Required work: Reproduce the lines of the items below verbatim, starting at the line containing "Viewport: 896px width, 1372px height." and ending at the line containing "Edit the Colony", both included.

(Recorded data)
+ + + + +

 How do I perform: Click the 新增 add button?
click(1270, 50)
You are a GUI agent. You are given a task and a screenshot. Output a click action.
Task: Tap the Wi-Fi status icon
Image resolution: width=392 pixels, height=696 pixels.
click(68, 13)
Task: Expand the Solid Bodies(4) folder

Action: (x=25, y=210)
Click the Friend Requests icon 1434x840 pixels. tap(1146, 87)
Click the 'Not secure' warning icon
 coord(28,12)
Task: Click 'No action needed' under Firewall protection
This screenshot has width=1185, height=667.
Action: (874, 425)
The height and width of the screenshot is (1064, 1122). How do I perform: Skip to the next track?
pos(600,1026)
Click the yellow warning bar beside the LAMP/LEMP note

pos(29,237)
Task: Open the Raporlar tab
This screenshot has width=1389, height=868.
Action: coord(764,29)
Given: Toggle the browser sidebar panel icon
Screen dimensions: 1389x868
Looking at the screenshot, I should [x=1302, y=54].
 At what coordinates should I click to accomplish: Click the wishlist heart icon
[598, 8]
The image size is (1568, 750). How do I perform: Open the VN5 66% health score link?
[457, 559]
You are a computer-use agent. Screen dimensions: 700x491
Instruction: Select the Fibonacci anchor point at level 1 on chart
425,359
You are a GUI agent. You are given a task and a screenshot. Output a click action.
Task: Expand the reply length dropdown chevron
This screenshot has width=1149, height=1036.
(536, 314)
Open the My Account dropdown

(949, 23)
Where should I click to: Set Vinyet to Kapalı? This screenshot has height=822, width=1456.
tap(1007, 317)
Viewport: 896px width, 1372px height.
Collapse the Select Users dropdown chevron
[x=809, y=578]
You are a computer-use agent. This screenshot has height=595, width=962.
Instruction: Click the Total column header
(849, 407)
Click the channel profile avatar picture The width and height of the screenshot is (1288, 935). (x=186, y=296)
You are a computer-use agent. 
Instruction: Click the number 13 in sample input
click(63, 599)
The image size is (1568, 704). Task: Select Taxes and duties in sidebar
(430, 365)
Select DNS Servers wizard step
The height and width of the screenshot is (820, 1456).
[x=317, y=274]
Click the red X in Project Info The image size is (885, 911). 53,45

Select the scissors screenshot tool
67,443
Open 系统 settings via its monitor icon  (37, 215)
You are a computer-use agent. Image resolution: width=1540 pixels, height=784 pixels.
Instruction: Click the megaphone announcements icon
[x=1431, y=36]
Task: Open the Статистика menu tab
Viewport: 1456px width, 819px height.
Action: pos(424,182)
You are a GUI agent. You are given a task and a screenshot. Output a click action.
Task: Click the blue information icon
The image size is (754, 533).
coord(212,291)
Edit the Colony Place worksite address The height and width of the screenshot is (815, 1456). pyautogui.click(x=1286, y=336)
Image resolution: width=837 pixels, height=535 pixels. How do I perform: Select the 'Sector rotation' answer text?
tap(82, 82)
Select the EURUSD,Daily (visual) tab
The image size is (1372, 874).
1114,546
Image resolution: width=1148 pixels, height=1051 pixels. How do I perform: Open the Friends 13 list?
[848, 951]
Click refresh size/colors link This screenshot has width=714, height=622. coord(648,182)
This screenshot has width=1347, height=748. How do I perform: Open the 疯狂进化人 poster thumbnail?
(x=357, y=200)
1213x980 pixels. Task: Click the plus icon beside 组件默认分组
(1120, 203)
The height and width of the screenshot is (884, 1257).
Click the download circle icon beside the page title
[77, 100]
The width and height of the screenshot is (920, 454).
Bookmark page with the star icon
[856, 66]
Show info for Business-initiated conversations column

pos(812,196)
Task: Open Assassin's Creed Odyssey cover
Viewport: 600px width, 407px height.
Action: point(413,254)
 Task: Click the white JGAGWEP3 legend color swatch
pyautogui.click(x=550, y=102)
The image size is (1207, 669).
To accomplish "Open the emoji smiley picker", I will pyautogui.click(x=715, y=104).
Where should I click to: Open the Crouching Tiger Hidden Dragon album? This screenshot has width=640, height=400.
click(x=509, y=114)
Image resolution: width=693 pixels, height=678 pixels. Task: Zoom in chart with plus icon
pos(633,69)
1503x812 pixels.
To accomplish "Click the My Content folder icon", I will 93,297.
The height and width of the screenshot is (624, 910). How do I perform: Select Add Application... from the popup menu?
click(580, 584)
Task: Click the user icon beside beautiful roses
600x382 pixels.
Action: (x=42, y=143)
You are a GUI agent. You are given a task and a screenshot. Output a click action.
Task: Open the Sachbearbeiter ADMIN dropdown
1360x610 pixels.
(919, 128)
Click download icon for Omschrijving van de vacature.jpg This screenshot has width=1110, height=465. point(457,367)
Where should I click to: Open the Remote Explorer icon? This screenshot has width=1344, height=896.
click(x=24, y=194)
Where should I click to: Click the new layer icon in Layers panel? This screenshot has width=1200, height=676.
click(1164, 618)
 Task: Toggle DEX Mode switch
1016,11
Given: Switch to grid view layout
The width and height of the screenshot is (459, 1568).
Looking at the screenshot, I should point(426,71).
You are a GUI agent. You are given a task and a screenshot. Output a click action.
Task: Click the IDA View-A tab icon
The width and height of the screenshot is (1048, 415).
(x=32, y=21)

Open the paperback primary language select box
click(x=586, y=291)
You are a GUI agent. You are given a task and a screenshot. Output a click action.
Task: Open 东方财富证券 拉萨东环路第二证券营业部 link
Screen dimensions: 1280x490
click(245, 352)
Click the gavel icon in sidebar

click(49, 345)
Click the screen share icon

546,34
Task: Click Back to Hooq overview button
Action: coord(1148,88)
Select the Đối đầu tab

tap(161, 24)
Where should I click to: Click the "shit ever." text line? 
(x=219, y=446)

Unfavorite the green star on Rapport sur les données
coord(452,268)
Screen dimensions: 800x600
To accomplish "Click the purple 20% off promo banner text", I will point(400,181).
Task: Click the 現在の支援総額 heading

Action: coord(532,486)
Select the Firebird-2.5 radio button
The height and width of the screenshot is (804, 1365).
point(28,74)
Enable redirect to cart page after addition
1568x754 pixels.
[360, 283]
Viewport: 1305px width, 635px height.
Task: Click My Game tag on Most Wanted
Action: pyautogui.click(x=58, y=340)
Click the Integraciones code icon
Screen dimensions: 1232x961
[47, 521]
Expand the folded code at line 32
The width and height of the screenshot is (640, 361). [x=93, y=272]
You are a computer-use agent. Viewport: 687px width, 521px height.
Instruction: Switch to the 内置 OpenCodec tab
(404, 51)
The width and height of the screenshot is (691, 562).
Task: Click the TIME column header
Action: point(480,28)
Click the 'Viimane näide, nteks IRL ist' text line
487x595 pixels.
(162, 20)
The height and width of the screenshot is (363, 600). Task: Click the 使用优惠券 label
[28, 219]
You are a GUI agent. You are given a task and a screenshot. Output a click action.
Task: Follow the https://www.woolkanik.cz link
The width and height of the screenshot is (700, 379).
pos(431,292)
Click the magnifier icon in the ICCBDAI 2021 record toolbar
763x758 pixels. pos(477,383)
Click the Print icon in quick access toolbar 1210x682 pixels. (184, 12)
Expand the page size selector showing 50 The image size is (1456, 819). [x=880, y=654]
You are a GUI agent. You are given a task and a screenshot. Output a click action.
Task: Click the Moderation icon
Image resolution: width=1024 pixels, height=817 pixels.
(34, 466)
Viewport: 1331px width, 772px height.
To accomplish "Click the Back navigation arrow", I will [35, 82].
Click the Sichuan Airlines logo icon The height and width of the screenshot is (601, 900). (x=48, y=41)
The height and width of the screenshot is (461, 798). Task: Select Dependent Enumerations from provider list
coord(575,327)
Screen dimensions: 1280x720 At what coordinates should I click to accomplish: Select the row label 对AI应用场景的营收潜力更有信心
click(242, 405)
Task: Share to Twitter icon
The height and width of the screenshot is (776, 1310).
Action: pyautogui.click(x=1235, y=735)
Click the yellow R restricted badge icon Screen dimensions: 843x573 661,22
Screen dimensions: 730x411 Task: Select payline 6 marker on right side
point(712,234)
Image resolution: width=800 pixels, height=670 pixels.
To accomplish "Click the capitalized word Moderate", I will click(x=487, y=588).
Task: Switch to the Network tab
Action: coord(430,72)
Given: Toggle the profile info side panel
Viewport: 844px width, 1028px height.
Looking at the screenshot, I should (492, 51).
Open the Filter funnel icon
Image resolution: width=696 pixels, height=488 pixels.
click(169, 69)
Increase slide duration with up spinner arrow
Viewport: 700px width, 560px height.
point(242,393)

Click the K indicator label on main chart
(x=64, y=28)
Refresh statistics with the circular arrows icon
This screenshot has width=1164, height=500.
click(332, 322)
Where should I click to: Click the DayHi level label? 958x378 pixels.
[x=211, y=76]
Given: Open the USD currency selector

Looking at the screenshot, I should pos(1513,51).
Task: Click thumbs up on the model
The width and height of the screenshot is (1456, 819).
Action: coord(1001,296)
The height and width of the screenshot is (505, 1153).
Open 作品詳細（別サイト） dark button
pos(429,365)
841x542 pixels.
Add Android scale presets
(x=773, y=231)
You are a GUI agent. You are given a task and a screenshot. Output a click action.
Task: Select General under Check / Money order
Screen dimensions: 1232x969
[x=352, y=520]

+ + + + +

Output:
Viewport: 896px width, 1372px height.
Collapse the Select Users dropdown chevron
[x=809, y=578]
You are a computer-use agent. This screenshot has height=595, width=962.
Instruction: Click the Total column header
(849, 407)
Click the channel profile avatar picture The width and height of the screenshot is (1288, 935). (x=186, y=296)
You are a computer-use agent. 
Instruction: Click the number 13 in sample input
click(63, 599)
The image size is (1568, 704). Task: Select Taxes and duties in sidebar
(430, 365)
Select DNS Servers wizard step
The height and width of the screenshot is (820, 1456).
[x=317, y=274]
Click the red X in Project Info The image size is (885, 911). 53,45

Select the scissors screenshot tool
67,443
Open 系统 settings via its monitor icon  (37, 215)
You are a computer-use agent. Image resolution: width=1540 pixels, height=784 pixels.
Instruction: Click the megaphone announcements icon
[x=1431, y=36]
Task: Open the Статистика menu tab
Viewport: 1456px width, 819px height.
Action: pos(424,182)
You are a GUI agent. You are given a task and a screenshot. Output a click action.
Task: Click the blue information icon
The image size is (754, 533).
coord(212,291)
Edit the Colony Place worksite address The height and width of the screenshot is (815, 1456). pyautogui.click(x=1286, y=336)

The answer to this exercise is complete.